© Oumar Ly
Dans la rue centrale, à l’angle, face au marché et jouxtant l’échoppe du vétérinaire, l’enseigne KODAK signale le studio d’Oumar Ly. Deux larges battants de porte, tenus de chaque côté par une pierre, laissent entrevoir à l’intérieur du studio un banc et une vitrine grillagée où sont épinglées des photos anciennes en noir et blanc. Oumar Ly, photographe et maître des lieux, se tient là le matin et prépare le thé pour ses amis d’enfance aujourd’hui retraités. Ensemble, ils plaisantent et palabrent, avant que l’heure du déjeuner ne les sépare. Monsieur Ly ferme alors la boutique pour retourner vers le quartier Thioffy, où se trouve sa maison.
À sa naissance, en 1943, la concession – une grande cour entourée de maisons basses – était encore une école coranique que dirigeait son père, marabout. Elle cessa de l’être quand, au milieu des années 1940, ce dernier devint, grâce à sa maîtrise de la langue française et de l’arabe, employé de la maison de commerce Guillaume Foy. Le jeune Ly n’apprit jamais à lire ni à écrire. Il fut, comme le voulait la tradition, confié à un marabout pour parfaire son éducation religieuse. L’année de ses 14 ans, son frère aîné vint le chercher pour qu’il cultive le lopin de terre familial. Un dimanche, au fort de Podor, Oumar Ly, venu livrer des légumes, raconte avoir été fasciné par un homme qui tenait un appareil photo. Il le regarde faire. L’homme le photographie. Et, lorsque le jeune Ly repart avec son portrait, il rêve d’acquérir un appareil. C’est sur le quai, à la boutique Morel et Prom, voisine de celle que tient son père, qu’il trouve un Kodak Brownie flash, pour 1 500 francs CFA. Demba Assane Sy, photographe, initiera le jeune Oumar à la prise de vue et au travail de laboratoire.

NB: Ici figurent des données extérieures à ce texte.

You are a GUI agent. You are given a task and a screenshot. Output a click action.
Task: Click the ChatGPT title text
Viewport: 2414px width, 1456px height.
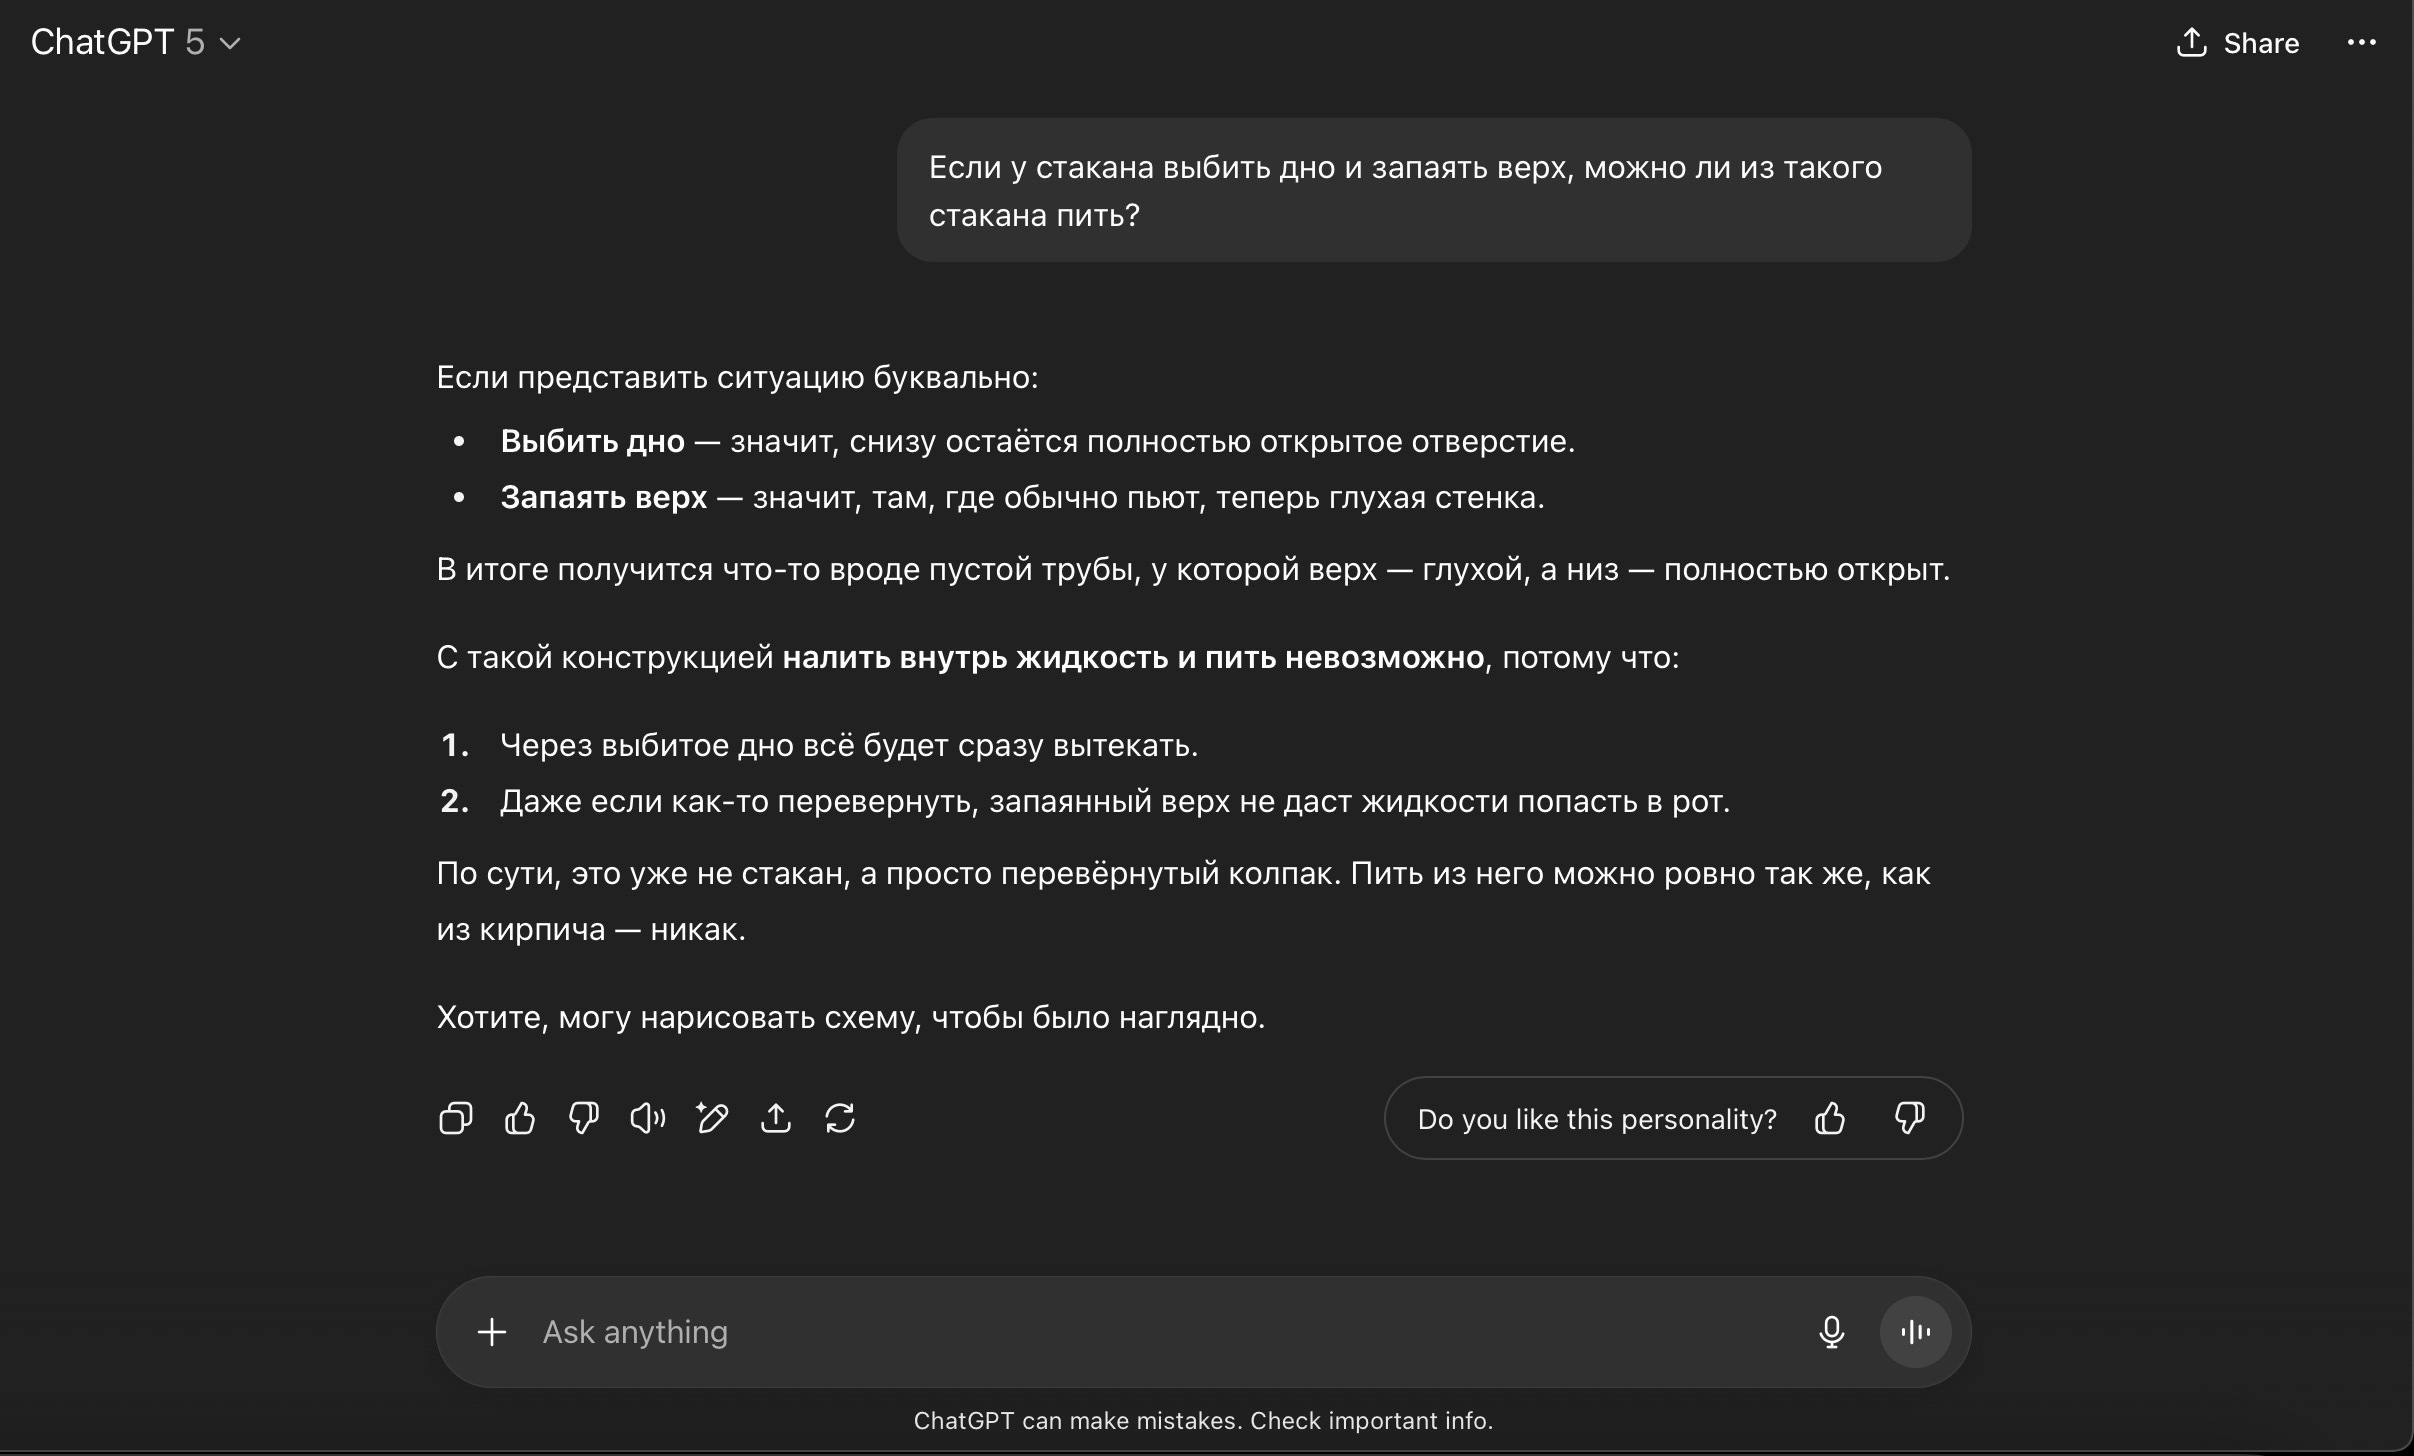coord(102,42)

En 1963, Oumar Ly ouvre le premier studio photo de la ville. La photo est à la mode, on se presse au Thioffy studio. Son Rolleiflex dans une petite valise, le photographe part sillonner les villages pour la campagne de recensement. Avec une économie de moyens Oumar Ly réalise des portraits d’une élégance singulière… Des images justes, simplement justes et libres.